→ **Selected passage**
While theoretical models have long postulated a slight temperature difference between solar poles and equator to maintain the Sun’s rotational pattern, it has proven notoriously difficult to measure. After all, observations have to “look through” the background of the Sun’s deep interior which measures up to million degrees in temperature. However, as the researchers from MPS show, it is now possible to determine the temperature difference from the observations of the long-period oscillations of the Sun.

Three-dimensional visualization of the high-latitude oscillations in the Sun. Snapshot of streamlines of the long-period high-latitude oscillations in the convection zone. The red and blue colors denote the prograde (same as rotation) and retrograde (opposite to rotation) zonal flows, respectively.

→ **Extracted information**
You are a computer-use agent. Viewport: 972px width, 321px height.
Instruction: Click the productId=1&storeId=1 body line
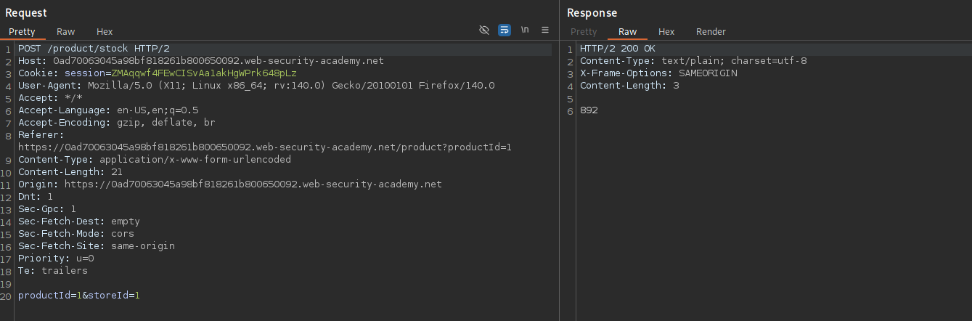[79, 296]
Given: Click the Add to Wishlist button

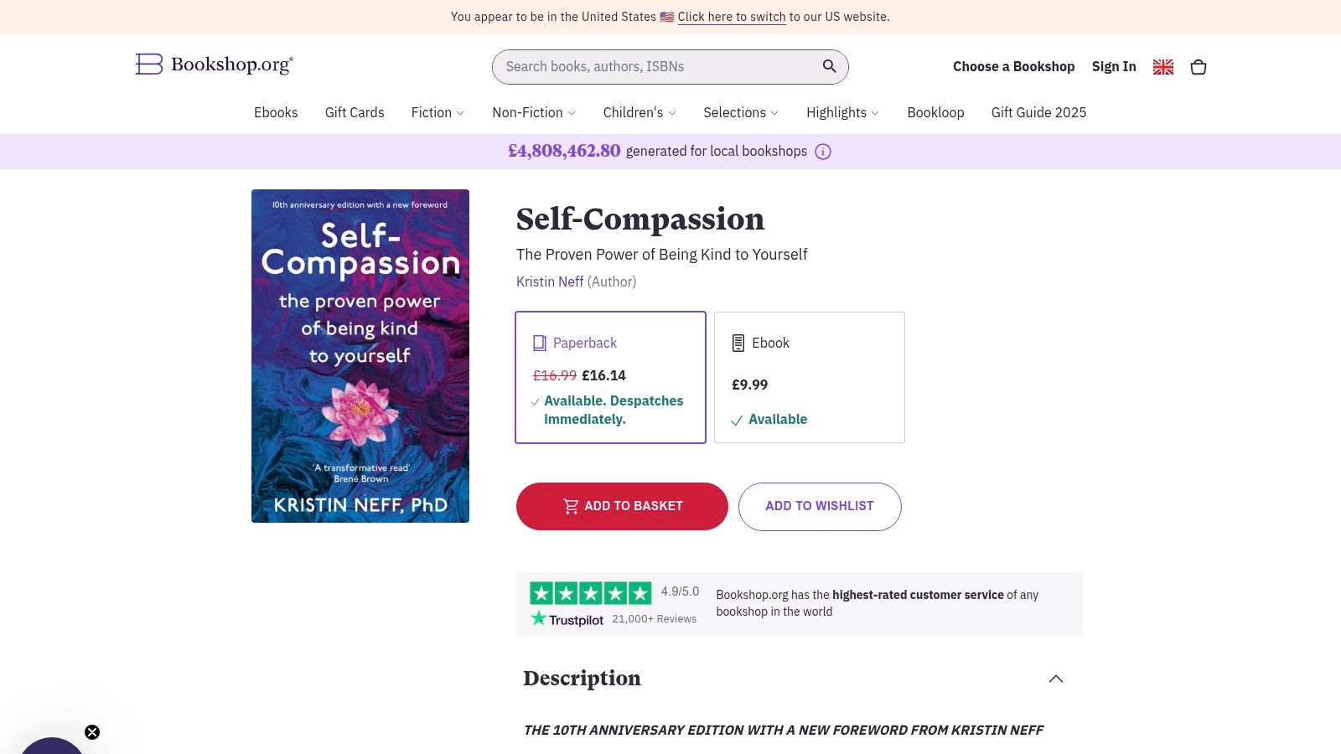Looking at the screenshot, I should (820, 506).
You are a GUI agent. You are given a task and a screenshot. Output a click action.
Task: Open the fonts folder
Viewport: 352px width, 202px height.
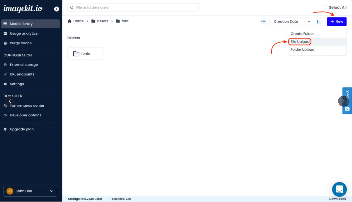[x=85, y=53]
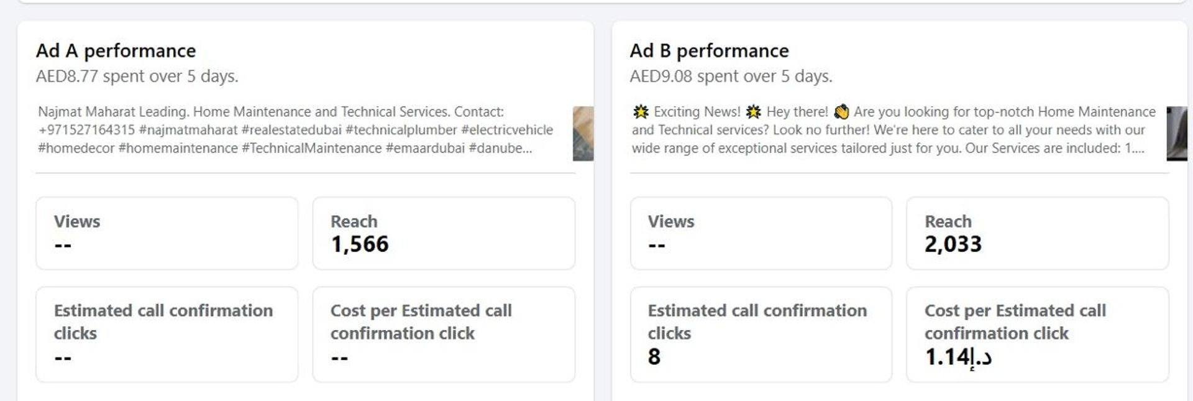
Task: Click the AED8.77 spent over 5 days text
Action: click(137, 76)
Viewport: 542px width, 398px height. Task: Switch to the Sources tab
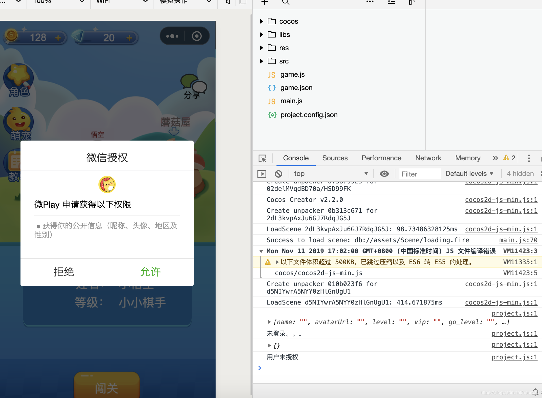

...

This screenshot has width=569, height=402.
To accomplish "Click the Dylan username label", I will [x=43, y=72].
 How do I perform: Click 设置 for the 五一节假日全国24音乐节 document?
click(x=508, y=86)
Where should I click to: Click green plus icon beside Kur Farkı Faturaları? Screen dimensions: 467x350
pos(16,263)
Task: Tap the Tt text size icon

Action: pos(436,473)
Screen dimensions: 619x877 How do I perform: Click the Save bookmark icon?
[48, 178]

--

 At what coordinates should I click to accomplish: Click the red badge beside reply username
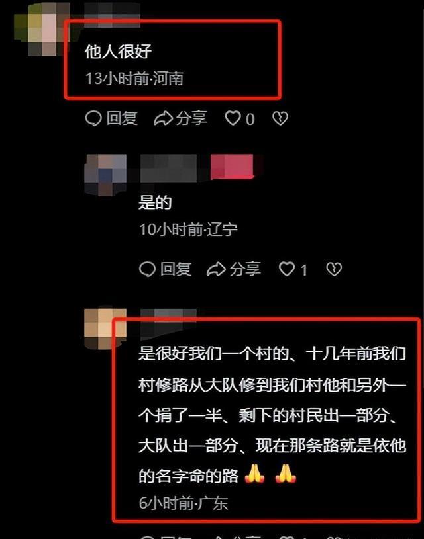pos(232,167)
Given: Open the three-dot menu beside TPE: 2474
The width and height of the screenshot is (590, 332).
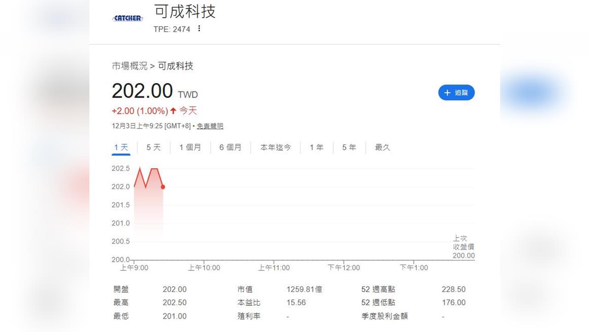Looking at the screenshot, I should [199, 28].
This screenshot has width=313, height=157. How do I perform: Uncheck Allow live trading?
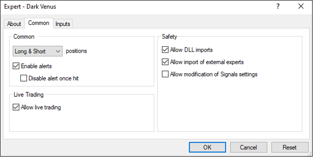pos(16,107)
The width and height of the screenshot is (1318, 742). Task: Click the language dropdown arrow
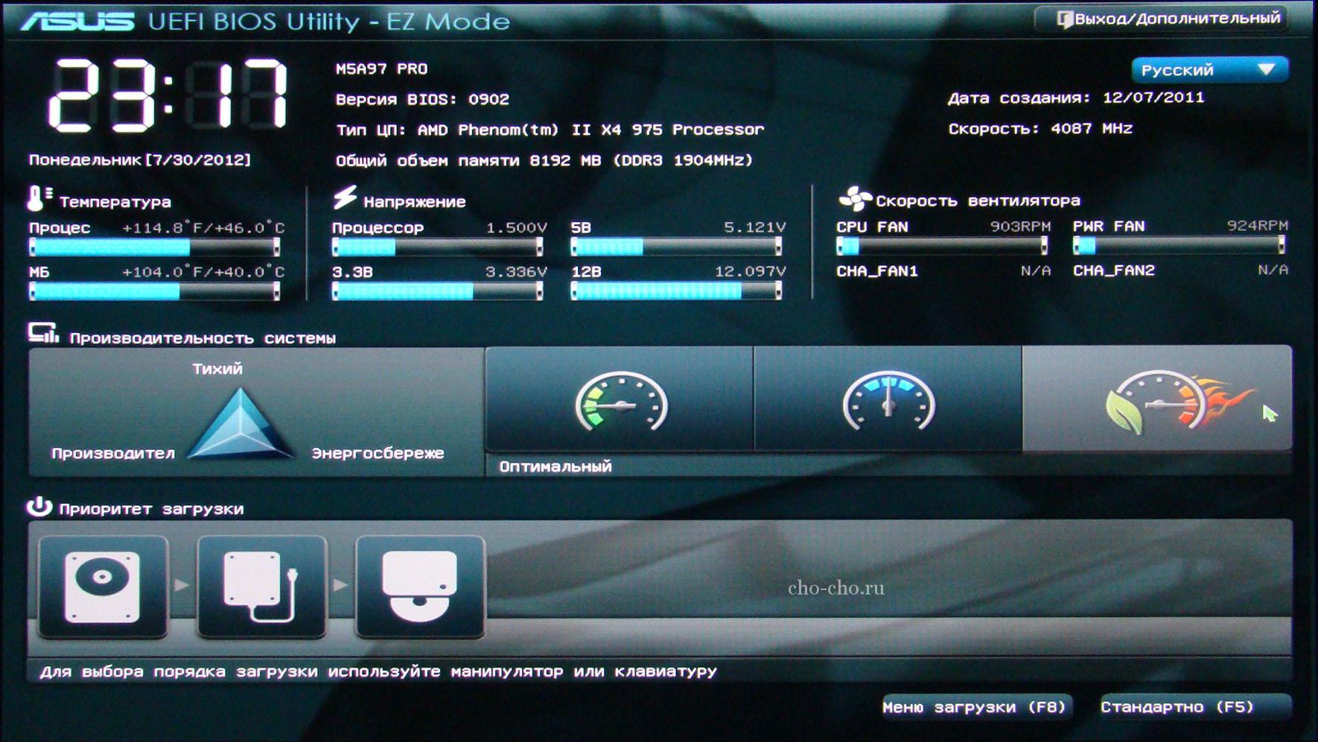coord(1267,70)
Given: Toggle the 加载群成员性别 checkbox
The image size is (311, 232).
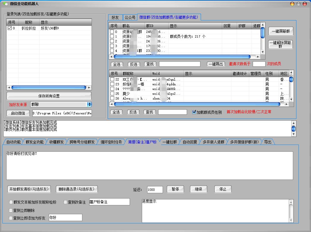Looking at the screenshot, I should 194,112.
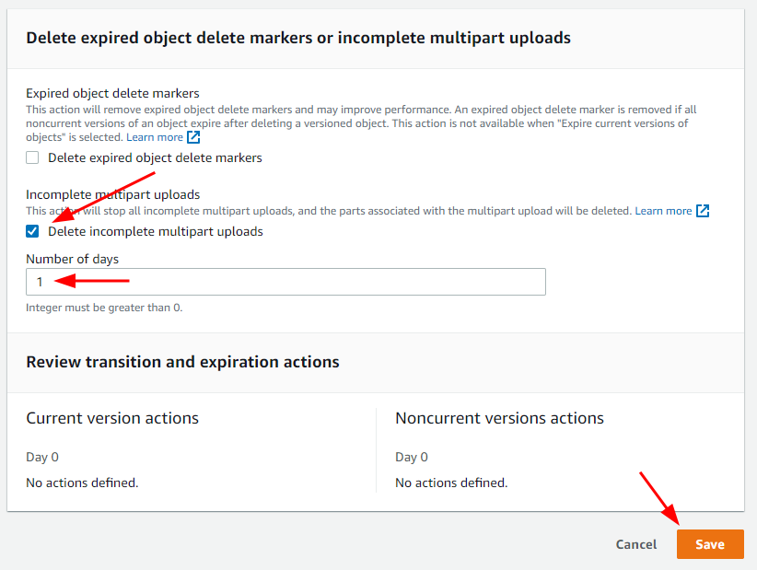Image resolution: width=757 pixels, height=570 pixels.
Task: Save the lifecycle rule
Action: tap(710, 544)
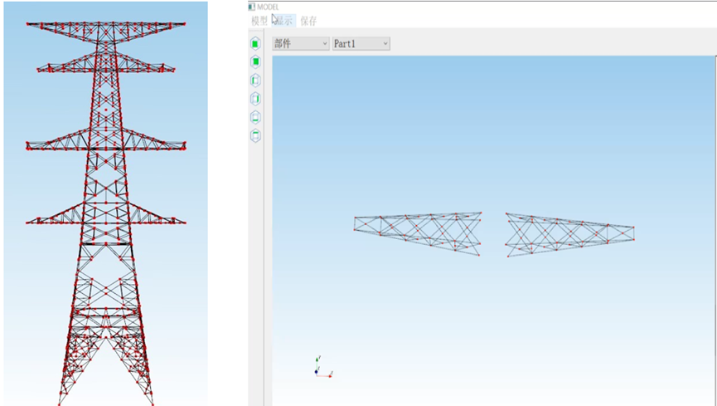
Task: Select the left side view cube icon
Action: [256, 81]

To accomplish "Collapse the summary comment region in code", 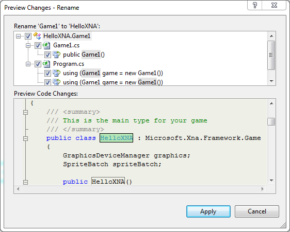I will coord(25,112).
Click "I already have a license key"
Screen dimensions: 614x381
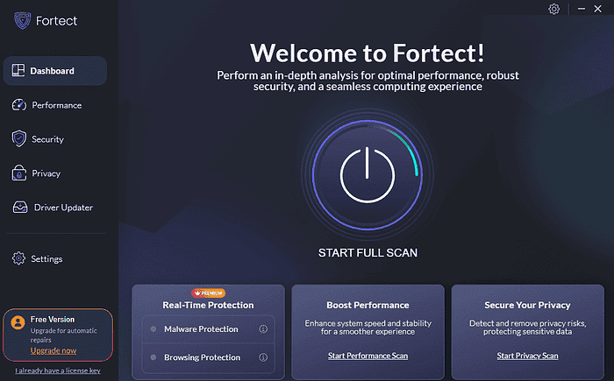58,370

→ **Work to complete**
A - List every distinct hyphenated term in the passage on the Sun's temperature difference, naming each one only once.
B - Repeat the passage on the Sun's temperature difference word for word, from "Three-dimensional visualization of" up to and including "zonal flows, respectively.".
The items that come after the passage on the Sun's temperature difference are separate material.

→ **Exercise solutions**
A -
long-period
Three-dimensional
high-latitude

B -
Three-dimensional visualization of the high-latitude oscillations in the Sun. Snapshot of streamlines of the long-period high-latitude oscillations in the convection zone. The red and blue colors denote the prograde (same as rotation) and retrograde (opposite to rotation) zonal flows, respectively.